Вскоре после этого Джек появился в клубе со своим приятелем по имени Лестер, смуглолицым рослым байкером, который только-только перебрался в наш город и теперь оттягивался здесь вовсю. Волосы у Лестера, черные как смоль, сальные, были зачесаны назад и стянуты банданой, под которой на идеально загорелом лице недобрым огоньком поблескивали глаза. Масленая улыбка выдавала в нем не просто «плохого мальчика», но игрока.
Обычно, когда Джек наведывался в клуб, я не могла уделить ему много времени, и он это знал. Десять минут трепотни с ним — и у меня в кошельке парой сотен меньше. Так что, когда Джек с Лестером заявились, я с ними даже не поздоровалась. Как раз в это время я танцевала для Николаса Кейджа — он был постоянным клиентом. В клуб заходило множество знаменитостей, хотя я никогда их не узнавала. Это уже потом мне рассказывали, для кого я отплясывала.
— Ты в курсе, что сейчас танцевала для «Пантеры»?
— Что, эти засранцы — та самая «Пантера»?
— А знаешь, что ты сейчас танцевала для Джека Николсона?
— Серьезно? Этот старый чудик — Джек Николсон?
— Знаешь, что у тебя сейчас «Уайтснэйк» были?
— Дану нафиг.
— Ты только что для Дэвида Ли Рота работала!
— Вот облом. А я-то по нему нюни распускала. Этот тип такой грубый оказался, нудный, бубнил без конца не разбери что. А моя подружка Кэрри только что свалила из клуба вместе с ним. Все, больше я их обоих уважать не могу.
Но Николас Кейдж был из тех знаменитостей, кто заглядывал к нам регулярно и кого я узнавала. Я чуяла его за милю. Запах у него был забавный — словно треугольник несбритой щетины на его шее сбрызнули дистиллированным потом какого-нибудь бомжа. Сюда же примешивался запах его неизменной поношенной кожаной куртки.
Я любила танцевать для него, потому что он всегда относился ко мне с уважением и хорошо умел слушать, но я так и не знаю, какое ему до меня было дело. Что бы я ни вытворяла, он никогда не смотрел на меня во время танца. Так что я воспользовалась возможностью и окинула взглядом клуб. Я заметила, что Дженнифер сидит с Джеком и Лестером. И Лестер наклонялся к ней — убалтывал ее, охмурял. Я психанула, но поделать ничего не могла. У меня клиент — а работу я ни за что не прервала бы.

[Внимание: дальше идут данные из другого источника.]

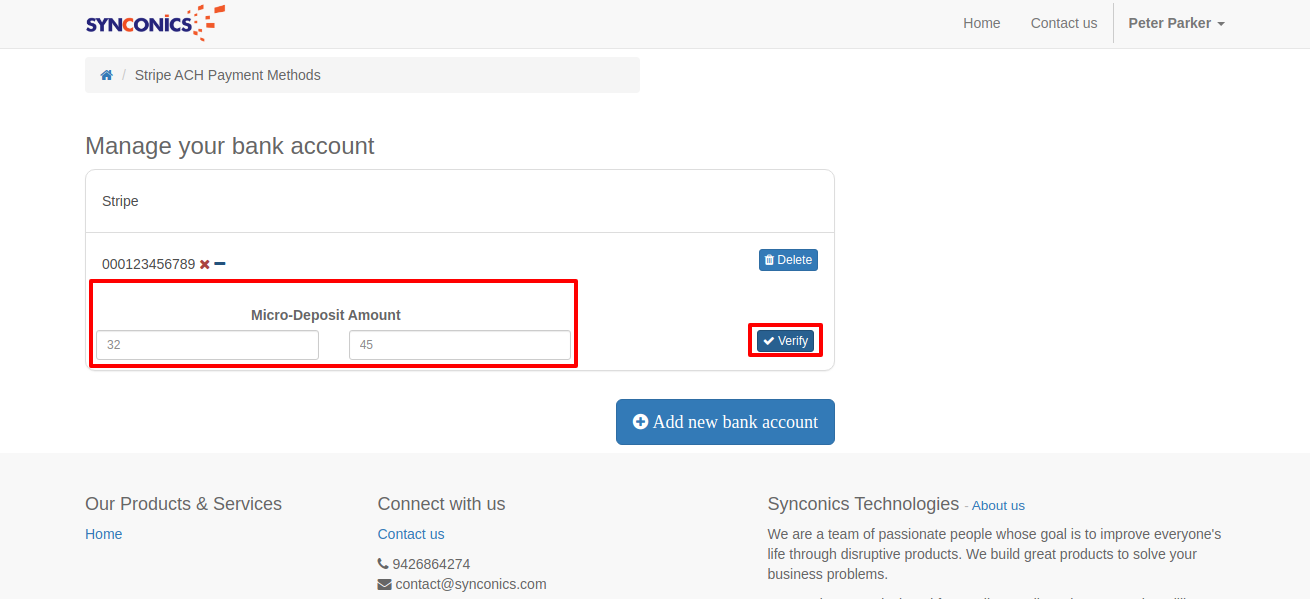
Task: Click the phone icon in footer
Action: click(383, 564)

Когда на следующей неделе Дженнифер поведала мне, что встречается с Лестером, это едва не разбило мне сердце. Я поверить не могла, что у нее роман с парнем. Хуже того — это же был один из долбаных приятелей Джека. Я ушла домой и проплакала несколько часов. Впрочем, я утешала себя мыслью, что это, вообще-то, справедливо: ведь сама-то я не рву отношений с Джеком. Я не отдавала ей себя безраздельно — так почему и Дженнифер не обзавестись кем-то для собственных нужд.
Мы с Дженнифер продолжали встречаться, но теперь я была не более чем развлечением, на случай если рядом не наблюдалось ее парня. Теперь, когда и Дженнифер, и семья были для меня потеряны, я еще крепче стала привязываться к Джеку. И конечно, чем сильней я от него зависела, тем заметней его это раздражало. И чем тверже я в этом убеждалась, тем неуверенней себя чувствовала. Ведь столько времени все мое счастье, все мое существование было неразрывно связано с Джеком. В день, когда он был ласков со мной, я пребывала в прекрасном расположении духа. Если же Джек был груб, сердце у меня ныло так, что я с трудом выкарабкивалась из постели. Уверена, тут бы даже метедрин не помог.
Работа в «Бешеной лошади» больше не приносила мне радости. Стриптиз, дневной сон до четырех, беготня по делам, и снова на работу — вот как проходили мои дни. Стриптиз уже не был для меня высотой, которую надлежало взять. Я стала в клубе девушкой номер один, даже засни я на сцене, парни все равно швыряли бы мне деньги. А если я добилась успеха и стремиться больше не к чему, то пора попробовать что-нибудь еще. И каждый раз, приходя в «Бешеную лошадь», я чувствовала, что попусту трачу свою жизнь. А я не собиралась закончить, как Опал. Я предназначена для большего — по крайней мере, так всегда утверждал мой брат.